Sunday, December 9, 2012

A Lonely Fish in a Sea of Friends

Like many other teens, I've faced my share of troubles growing up. When I was young, I was eager to seek counsel from my peers and did so to the point of annoyance. I put up attention-seeking Facebook statuses, I specifically texted people asking for help and even wished with all my heart that others would care that I was upset. That was just the point though, I always had someone to lay my problems on. But two years can make quite the difference and sophomore year of college bears almost no resemblence to senior year of high school.

The types of problems were always different too, of course. It's not as though I'm dealing with some sort of crippling depression like I was when I was two years ago. It's just that I, like many others, occasionally get upset to the point where I need an outside influence to calm me down. But I can't passive-aggressively call for help over social media. This is frowned upon for those attempting to use these sites for journalism-related purposes. I can no longer just text people and ask for help, this isn't high school. You see, this was difficult even back then. But, there were a few key people in my life that would help me out no matter what the situation. As time went on, I lost contact with nearly all of those people.

When I went to college, I realized that I had a problem that I could tell literally no one about. I was forced to call an old friend to avoid the risk of going crazy. This turned out to be one of the most important decisions I would make in years. The fear of not having someone to talk to was gone. She became not only someone to tell my problems to, but someone who I could tell anything. This is important to me as I like to share what goes on in my life. Yet, as they often do, things got complicated. Her and I don't talk very often anymore. It took this kind of drastic change for me to realize what she meant to me. She allowed me to keep my sanity.
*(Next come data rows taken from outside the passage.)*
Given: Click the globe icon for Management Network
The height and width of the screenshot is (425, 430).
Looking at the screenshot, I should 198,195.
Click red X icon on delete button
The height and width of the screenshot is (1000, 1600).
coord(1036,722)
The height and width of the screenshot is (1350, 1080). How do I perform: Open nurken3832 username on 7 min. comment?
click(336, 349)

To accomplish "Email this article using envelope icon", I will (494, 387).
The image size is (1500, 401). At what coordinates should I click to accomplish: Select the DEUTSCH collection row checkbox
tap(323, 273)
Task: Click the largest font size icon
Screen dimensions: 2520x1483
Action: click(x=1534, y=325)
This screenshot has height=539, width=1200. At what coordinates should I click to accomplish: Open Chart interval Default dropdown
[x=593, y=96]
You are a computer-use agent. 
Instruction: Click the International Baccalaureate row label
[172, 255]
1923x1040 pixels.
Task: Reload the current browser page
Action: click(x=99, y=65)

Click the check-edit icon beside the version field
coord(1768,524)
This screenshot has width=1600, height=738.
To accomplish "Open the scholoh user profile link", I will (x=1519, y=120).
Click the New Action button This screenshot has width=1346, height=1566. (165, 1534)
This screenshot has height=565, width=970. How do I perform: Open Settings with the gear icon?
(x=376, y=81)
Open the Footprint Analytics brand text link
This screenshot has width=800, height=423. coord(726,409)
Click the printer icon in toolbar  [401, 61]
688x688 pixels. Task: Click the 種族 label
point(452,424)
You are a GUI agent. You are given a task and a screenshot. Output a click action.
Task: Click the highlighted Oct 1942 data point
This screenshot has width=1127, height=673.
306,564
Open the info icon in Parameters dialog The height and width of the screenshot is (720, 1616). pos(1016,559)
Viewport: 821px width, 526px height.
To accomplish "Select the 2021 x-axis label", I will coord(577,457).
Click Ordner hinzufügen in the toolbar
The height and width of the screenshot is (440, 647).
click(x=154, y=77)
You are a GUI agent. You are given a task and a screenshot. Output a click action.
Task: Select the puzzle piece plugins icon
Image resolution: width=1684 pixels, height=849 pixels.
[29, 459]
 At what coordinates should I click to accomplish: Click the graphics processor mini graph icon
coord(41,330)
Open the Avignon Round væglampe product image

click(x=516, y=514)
No matter how well things are going in life, each person needs something to keep themselves sane. This semester I've made more friends than any few months in my life, I've made advances in my journalism career, increased the popularity of my sports blog, gained confidence in my work, live-tweeted Division I basketball games, interviewed countless Division I coaches and athletes, traveled all over with the cross country team and had more fun weekends than I'd ever dreamed of. Yet, with all this popularity, with all these people I now know and say "hi" to accross campus, there's not one single person who I can really talk to. I have more friends than I've ever had (which really isn't saying much for me) and yet I'm so alone.

 Yes, I have a girlfriend. That's where most of this starts. There are certain things you just need to be able to talk about with other people. I don't mean to worry her but it's becoming ever more difficult to hide how hard it is to not have anyone.

So now I have this blog, I guess it is my new outlet. For better or worse the blog will always be available. I don't receive the same type of relieved feeling when I type something on this as I do when I talk to someone. I haven't gained any perspective and I haven't grown any wiser.

But perhaps this isn't a matter of me not having anyone more than a matter of me not wanting anyone. Maybe I just don't really want to talk about my problems anymore. Maybe I know longer have the ability or the energy to come up with some sort of explanation of myself or defense of my actions. What I could I tell someone even if they would listen? Am I supposed to tell them an entire backstory of my life to have them understand my actions? Do I want anyone to know what I've done, how I think or what kind of situation I've put myself in?

Maybe I've closed myself off from talking to anyone because I'm scared of being considered the bad guy. Maybe I already am the bad guy and no one will talk to me because of that. I'm not perfect and I don't strive to be. But I'd like to be more than I am now. I didn't get into this situation on purpose. Maybe if people could see things the way I do, they'd understand. I don't like to hurt people, I like to help them. I like to my friends happy and I like being a reason for that. I hope by senior year I can be recognized by most people on campus and I hope I can evoke some sort of positive emotion in people when they see me. I just want to make people happy, I really do. Of course now I can walk all over campus and see people I know almost everywhere so I guess I'm on the right track. But at what cost? Could this somehow be related to my lack of an outlet?

I once had it all, I once was king. But I got too confident. I once had someone I could tell literally anything in the world to no matter how digusting, personal, inappropriate or childish it was. But those days are long gone. And what's more? I'm not asking for them back. Each problem I face will be bottled up inside me and will consume until I can figure out some way to get over it. This isn't the life I chose but it is only one phase of it, afterall. I once had it all, I once was king. But I let a friend go. And my sanity may soon be gone with her.